▶ [Task input]:
* * *

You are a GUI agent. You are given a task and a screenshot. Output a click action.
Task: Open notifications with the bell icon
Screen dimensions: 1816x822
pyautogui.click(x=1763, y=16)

* * *

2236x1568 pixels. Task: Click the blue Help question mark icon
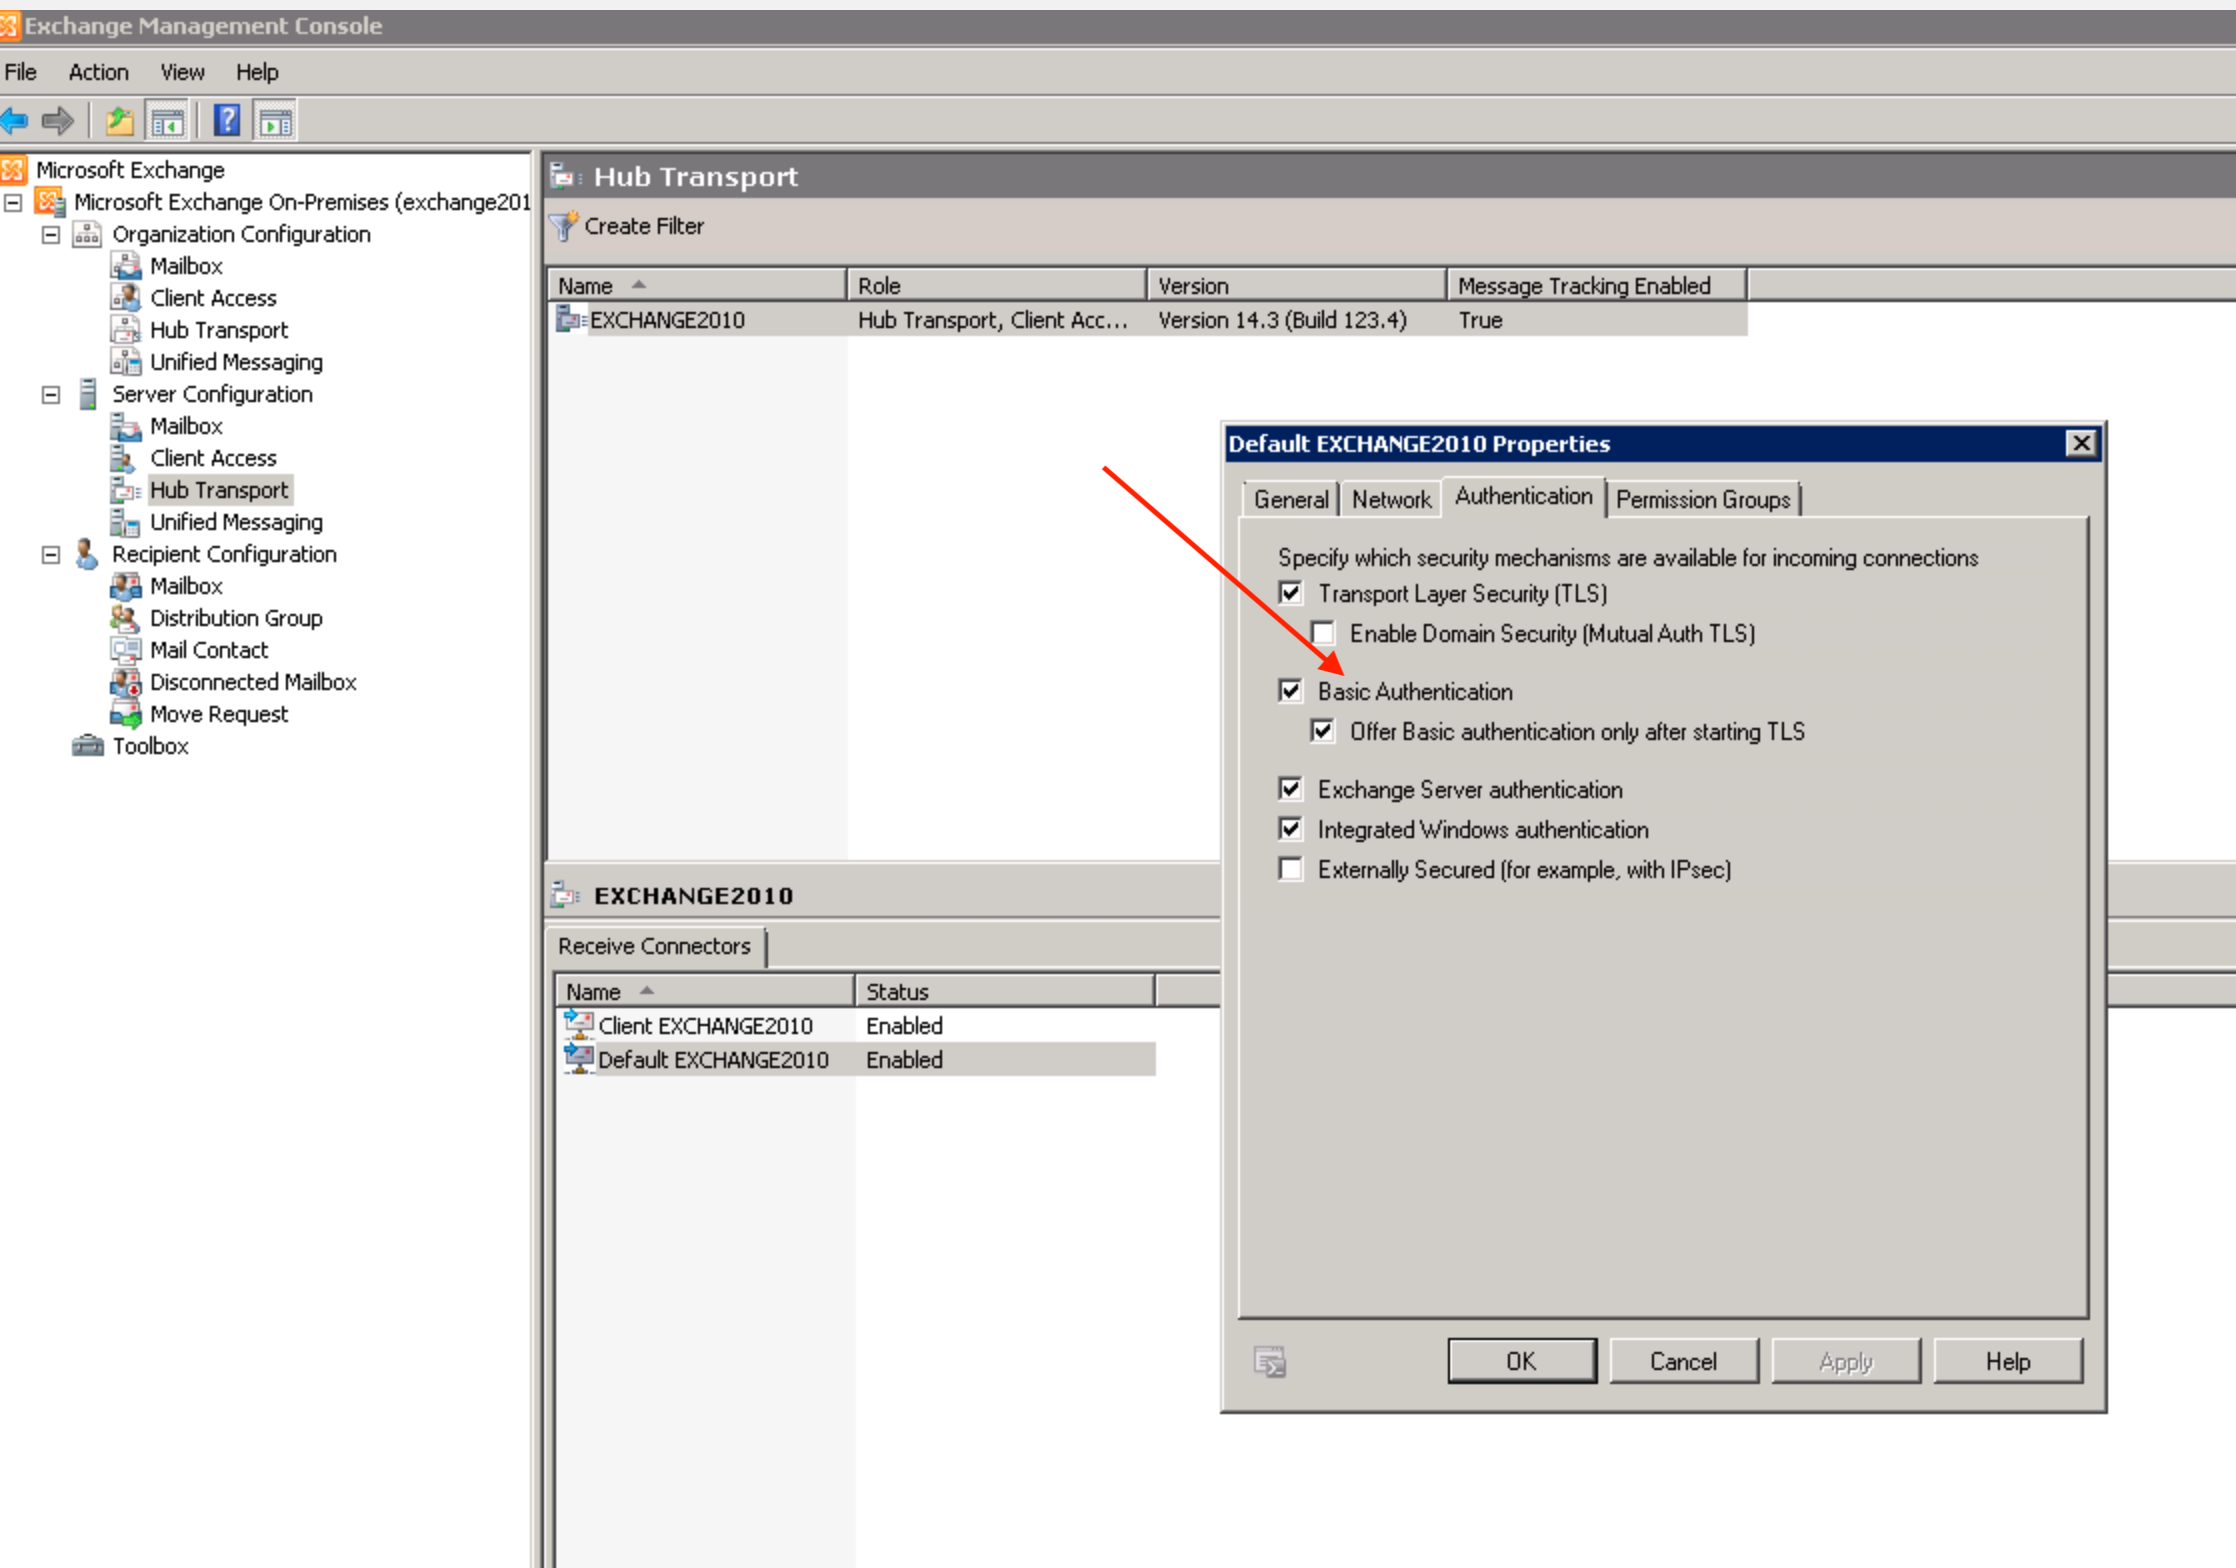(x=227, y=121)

* * *

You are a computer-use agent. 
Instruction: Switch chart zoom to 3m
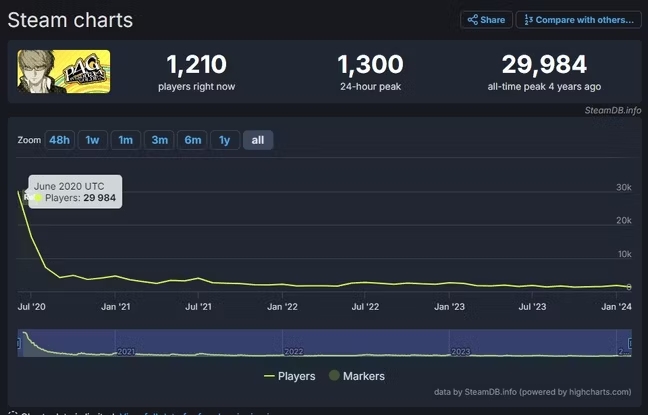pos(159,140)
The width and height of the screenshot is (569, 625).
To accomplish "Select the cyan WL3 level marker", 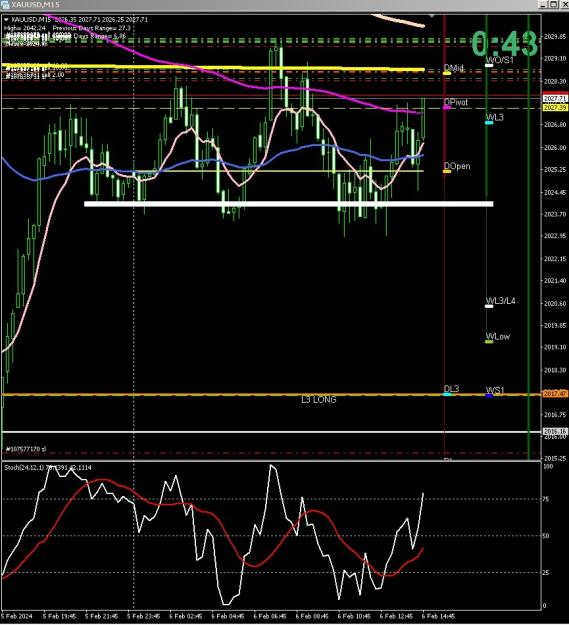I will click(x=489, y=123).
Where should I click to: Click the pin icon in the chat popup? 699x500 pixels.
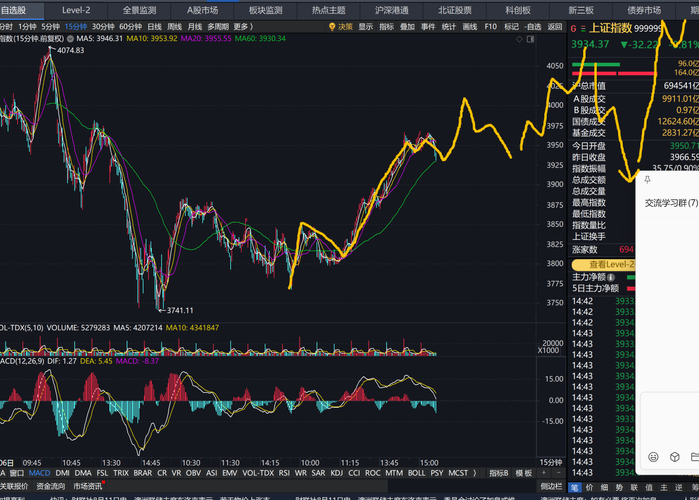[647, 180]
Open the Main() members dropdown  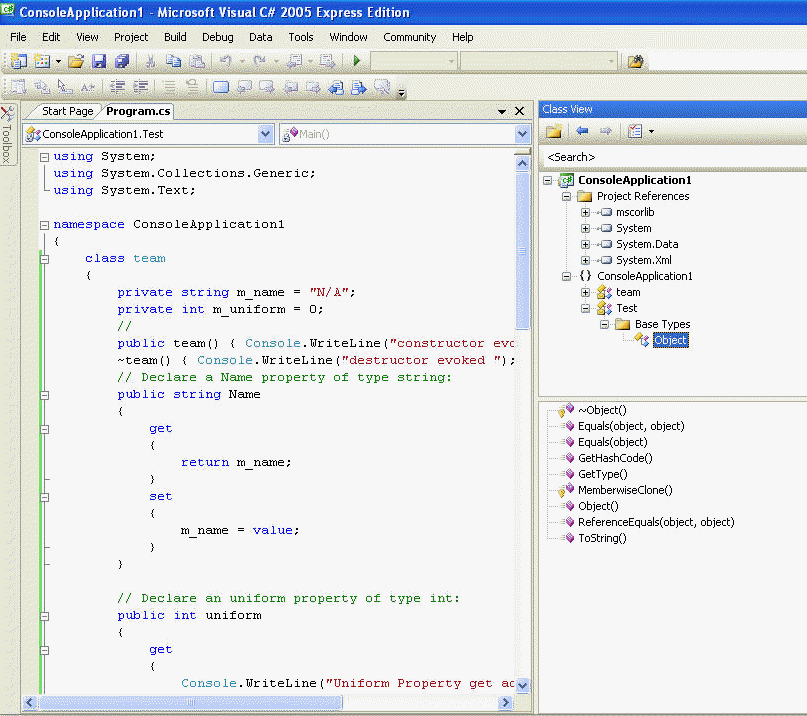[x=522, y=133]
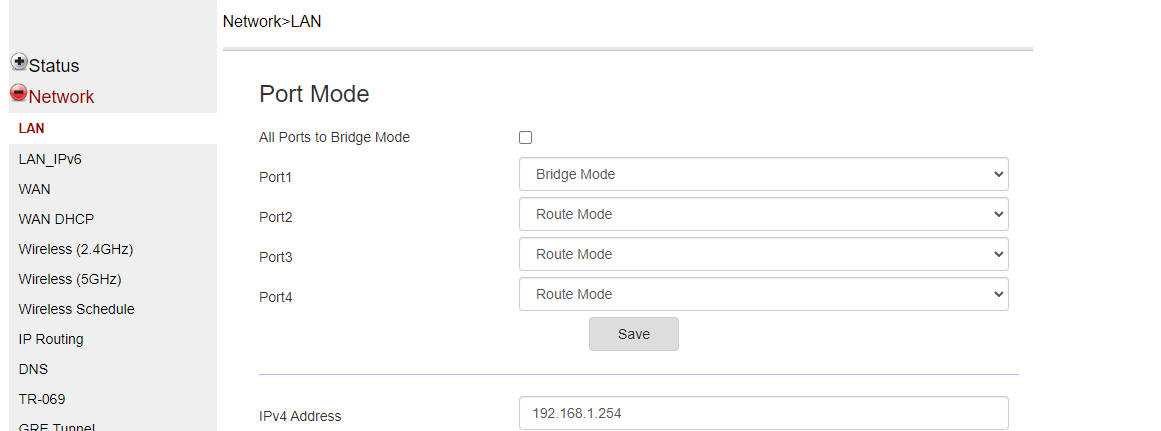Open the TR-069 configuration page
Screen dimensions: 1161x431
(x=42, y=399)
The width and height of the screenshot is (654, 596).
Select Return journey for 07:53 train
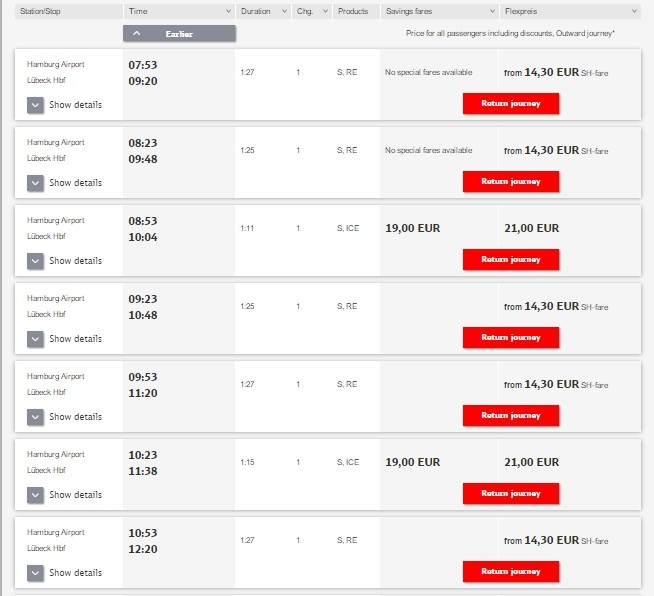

* * *

▶ [Exercise requirements]: Copy the rows word for word, starting at the line that contains "You are a GUI" and ending at the line that contains "pyautogui.click(x=1763, y=16)", with both of those lines included.

▶ [Solution to this problem]:
You are a GUI agent. You are given a task and a screenshot. Output a click action.
Task: Open notifications with the bell icon
Screen dimensions: 1816x822
pyautogui.click(x=1763, y=16)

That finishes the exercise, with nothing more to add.